● YOUR GOAL: Images excepted, the data below must be repeated exactly.

DATA FOR ANALYSIS Block Start

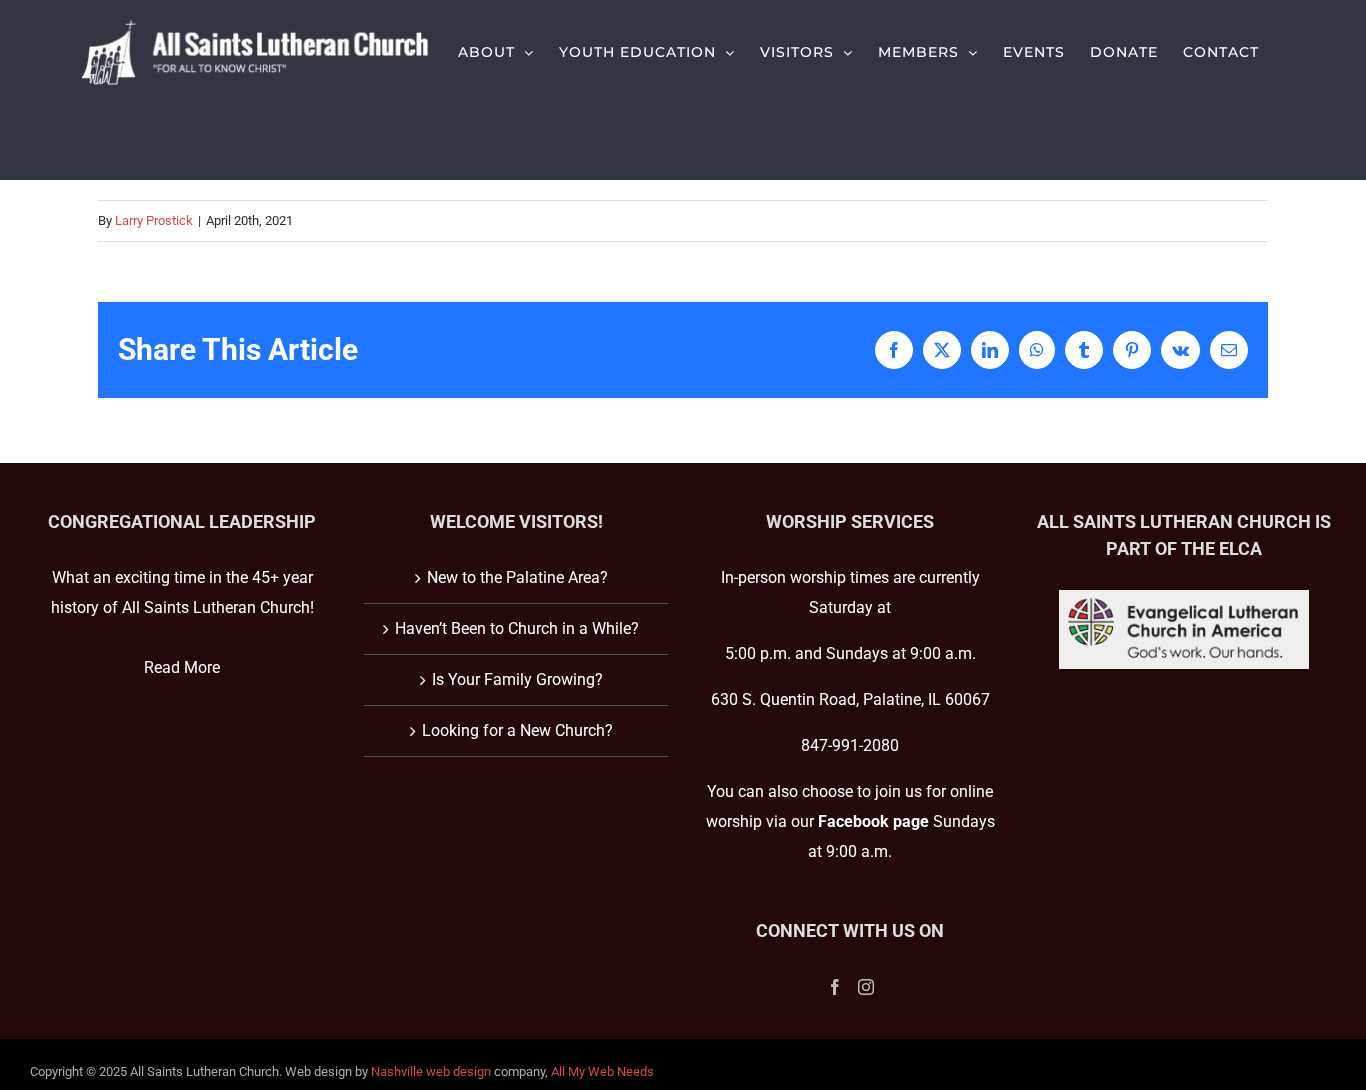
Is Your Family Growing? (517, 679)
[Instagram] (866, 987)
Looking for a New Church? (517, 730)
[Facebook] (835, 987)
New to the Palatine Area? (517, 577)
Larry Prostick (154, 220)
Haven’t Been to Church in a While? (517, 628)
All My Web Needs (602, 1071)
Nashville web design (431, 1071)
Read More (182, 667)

DATA FOR ANALYSIS Block End

● SOLUTION TO THE PROBLEM:
Is Your Family Growing? (517, 679)
[Instagram] (866, 987)
Looking for a New Church? (517, 730)
[Facebook] (835, 987)
New to the Palatine Area? (517, 577)
Larry Prostick (154, 220)
Haven’t Been to Church in a While? (517, 628)
All My Web Needs (602, 1071)
Nashville web design (431, 1071)
Read More (182, 667)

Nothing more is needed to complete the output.